— Extract provided —

In July, Miami-Dade County, Fla., applied for a $3.5 million federal grant to improve public transportation, $575,000 of which it plans to use to subsidize Uber and Lyft rides to two train stations, hoping that doing so will increase ridership at those stations by 5 percent. “Ride-sharing companies will mature in the Miami-Dade market but are unlikely to serve low ridership and low income neighborhoods without public subsidy,” the county said in its application. It is also working to incorporate ride hailing into its own mobile ticketing application.
Miami-Dade’s cooperation with ride-hailing companies coincided with the end of a yearslong fight with them over whether to allow Uber and Lyft to operate. Until a few months ago, Uber and Lyft were against the law, and the city handed out violations to drivers as they picked up fares. Carlos Cruz-Casas, assistant director of the Miami-Dade County Department of Transportation and Public Works, said it was odd to plan the area’s future around ride hailing while also debating whether ride hailing should be legal at all. “It was a friendly relationship,” he said. “They were being fined, but at the same time, we’d say, let’s work together.”
Issues of control are going to test these friendships, said Shelton and Tomer. Local governments are eager for data about ridership that they can use to reconfigure services, and Uber and Lyft tend to see information about demand as trade secrets. If ride hailing does drive down car ownership, as both Uber and Lyft expect it will, that could increase demand for subsidized rides, leaving governments holding the tab for new forms of semi-public transit.
Bridj, a startup that runs private bus service in some cities, is proposing a model that would leave more control with the governments. It has no set lines and instead responds to requests made on its app.
Earlier this year, Kansas City Area Transportation Authority agreed to buy 10 vehicles from Bridj, staff them with drivers, and set and collect fares. Unlike the ride-hailing partnerships, which are largely designed to get people to another form of transit, the Bridj program aims to drop people off where they’re actually trying to go. Instead of sharing in fares, Bridj takes a service fee for the use of the technology that accepts ride requests and directs the vehicles on ever-changing routes.

— Exercise data —
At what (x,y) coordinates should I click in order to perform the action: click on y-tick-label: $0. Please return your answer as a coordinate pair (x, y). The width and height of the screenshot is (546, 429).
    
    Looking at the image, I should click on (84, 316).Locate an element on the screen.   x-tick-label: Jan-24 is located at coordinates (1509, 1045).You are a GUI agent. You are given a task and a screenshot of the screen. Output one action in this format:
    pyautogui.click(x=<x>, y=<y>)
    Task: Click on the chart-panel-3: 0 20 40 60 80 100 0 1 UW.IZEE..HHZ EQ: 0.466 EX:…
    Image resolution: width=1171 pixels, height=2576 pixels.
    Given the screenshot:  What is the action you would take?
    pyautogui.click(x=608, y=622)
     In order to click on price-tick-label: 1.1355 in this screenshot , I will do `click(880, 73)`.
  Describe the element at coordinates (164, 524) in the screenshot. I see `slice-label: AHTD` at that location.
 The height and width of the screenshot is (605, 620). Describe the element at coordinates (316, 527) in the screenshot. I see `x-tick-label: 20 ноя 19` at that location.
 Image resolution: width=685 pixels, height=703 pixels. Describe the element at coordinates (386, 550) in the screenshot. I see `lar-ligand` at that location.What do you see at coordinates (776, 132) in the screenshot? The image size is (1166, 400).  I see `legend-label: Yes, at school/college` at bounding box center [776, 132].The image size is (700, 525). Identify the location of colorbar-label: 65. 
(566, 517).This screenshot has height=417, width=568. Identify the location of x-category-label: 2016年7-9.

— Required action 1 —
Write out the ride-hailing passage again, beginning at the words "Issues of control" and stopping after "on its app.", replacing "governments" with "municipalities".
— Required action 2 —
Does the ride-hailing passage agree with each statement? Answer yes or no and quote the deciding words.
(a) Miami-Dade County applied for a $3.5 million federal grant.
(b) Bridj runs its buses on set lines.
(c) The Kansas City Area Transportation Authority agreed to buy 10 vehicles from Bridj.
The lines have no connection to the ride-hailing passage.

— Exercise output 1 —
Issues of control are going to test these friendships, said Shelton and Tomer. Local municipalities are eager for data about ridership that they can use to reconfigure services, and Uber and Lyft tend to see information about demand as trade secrets. If ride hailing does drive down car ownership, as both Uber and Lyft expect it will, that could increase demand for subsidized rides, leaving municipalities holding the tab for new forms of semi-public transit.
Bridj, a startup that runs private bus service in some cities, is proposing a model that would leave more control with the municipalities. It has no set lines and instead responds to requests made on its app.

— Exercise output 2 —
(a) Yes: "applied for a $3.5 million federal grant to improve public transportation"
(b) No: "It has no set lines and instead responds to requests made on its app."
(c) Yes: "agreed to buy 10 vehicles from Bridj"